AP News, August 31st, 2007
The prime minister promised an investigation Friday into Croatia's worst firefighting disaster, in which six men were killed and seven badly injured when they were trapped battling a fierce forest blaze.
The group _ including volunteers aged 17 and 18 _ was encircled by flames Thursday when the wind suddenly changed direction while they were fighting a fire on Kornat island, national firefighting chief Mladen Jurin said.
Police said eight men had been detained on suspicion of arson. The state-run news agency HINA said the eight were seasonal construction and tourism workers. They were allegedly filmed setting the fire by a German tourist.
The fire was brought under control early Friday.
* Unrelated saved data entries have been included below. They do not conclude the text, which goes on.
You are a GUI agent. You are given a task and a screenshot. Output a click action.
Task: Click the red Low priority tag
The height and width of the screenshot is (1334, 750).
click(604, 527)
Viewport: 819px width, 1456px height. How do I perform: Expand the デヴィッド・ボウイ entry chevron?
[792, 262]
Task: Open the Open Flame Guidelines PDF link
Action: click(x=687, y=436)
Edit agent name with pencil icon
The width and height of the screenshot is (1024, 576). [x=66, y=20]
The victims had been among 23 firefighters initially sent to fight the Kornat blaze. The 13 went to confront flames threatening homes on the island but were trapped when the fire changed course and surrounded them.
Women and children were jumping into the sea as the fire approached their homes, firefighter Nikola Kurkut told the Croatian daily newspaper Vecernji List.
Five of the seven wounded had life-threatening injuries, with burns covering 85 percent to 90 percent of their bodies, and they were transferred overnight to two clinics in Zagreb, doctors said.
Prime Minister Ivo Sanader visited the injured in the coastal city of Zadar, saying it was the "biggest tragedy in Croatian firefighting."
"The government insists on a thorough investigation," he said. If it was arson, the government wants the "perpetrators to be identified and harshly punished," he said.
President Stipe Mesic demanded an inquiry into the actions of firefighting commanders, saying they "should have left a way for their retreat."
Jurin defended his colleagues and said the incident was part of "the risks of our job."
The government set Monday as a national day of mourning.
The county governor said the dead included a 17-year-old and two 18-year-old volunteer firefighters. The others were professional firefighters. The injured also included both volunteers and professionals.
Kornat is the biggest island in the archipelago of Kornati, off central Croatia in the Adriatic Sea. Dozens of small islands, mostly uninhabited and surrounded by clear blue water, are popular with tourists.
Croatia has battled a record 1,500 fires this summer, mostly in forests. The only other casualty this year was a firefighter who died Wednesday after falling ill while putting out fires on another island.